Von der Leyen hasst uns

Wie sehr muss diese politische Klasse ihr Land und die hier lebenden Leute hassen, dass sie nicht einmal mehr die eigene Sprache sprechen will? Ein französischer oder britischer Verteidigungsminister, der auf der Münchener Sicherheitskonferenz seinen Beitrag auf deutsch geredet hätte, wäre unmittelbar nach seiner Rückkehr von einem Sturm der Entrüstung aus dem Amt gefegt worden. Zu Recht. Es gehört zum Selbstverständnis einer demokratischen Nation, dass ihre Führung die Sprache des Volkes spricht. Sonst befänden wir uns wieder im Absolutismus.

Die deutsche Verteidigungsministerin Ursula von der Leyen (CDU) redete auf der Sicherheitskonferenz – in Englisch. Klar, dass sich in der Gutmenschen-Republik Deutschland niemand mehr daran störte, sondern alle es völlig normal fanden, dass eine deutsche Ministerin im deutschen Fernsehen simultan gedolmetscht oder mit Untertiteln angezeigt werden musste.

Ein mutiges Zeichen gegen diese absolutistische Prinzessin, die schon das Internet zensieren wollte, setzte Bundestagsvizepräsident Johannes Singhammer (CSU) im Münchner Merkur vom 5. Februar 2014. „Ich würde dringend dazu raten, so etwas auf Deutsch zu machen“, sagte Singhammer. Man werde sich schwer tun, etwa bei der EU-Kommission in Brüssel für die deutsche Sprache zu werben, „wenn wir sie selbst nicht sprechen“.

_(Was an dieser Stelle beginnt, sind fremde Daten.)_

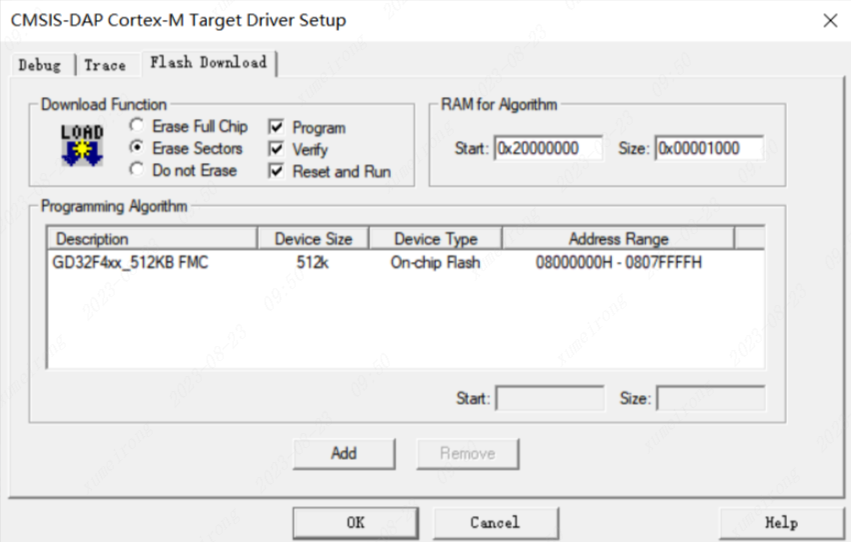851x542 pixels.
Task: Disable the Reset and Run checkbox
Action: click(276, 172)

Recht hat Singhammer, aber die politische Klasse ist schon viel weiter. Mit dem Saarland soll erstmals ein ganzes Bundesland zweisprachig (deutsch und französisch) werden. Begründet wird dies von der CDU-Ministerpräsidentin Annegret Kramp-Karrenbauer mit der Brückenfunktion ihres Landes zu Frankreich. Das mag ja alles sein, aber besser wäre es, die Kinder würden erst mal vernünftig deutsch reden und schreiben lernen. Dann vielleicht Mathematik, Naturwissenschaften und Allgemeinbildung, statt ein paar Brocken französisch.

Diesen rationalen Argumenten verschließt sich die Politik, weil sie das Scheitern von jahrzehntelangen Bildungsreformen zu Lasten der Kinder nicht zugeben will und von einem nationalen Selbsthass erfüllt ist. Bei dieser Koalition, in deren Koalitionsvertrag Begriffe wie Nation und Volk gar nicht mehr vorkommen, wundert einen nichts mehr.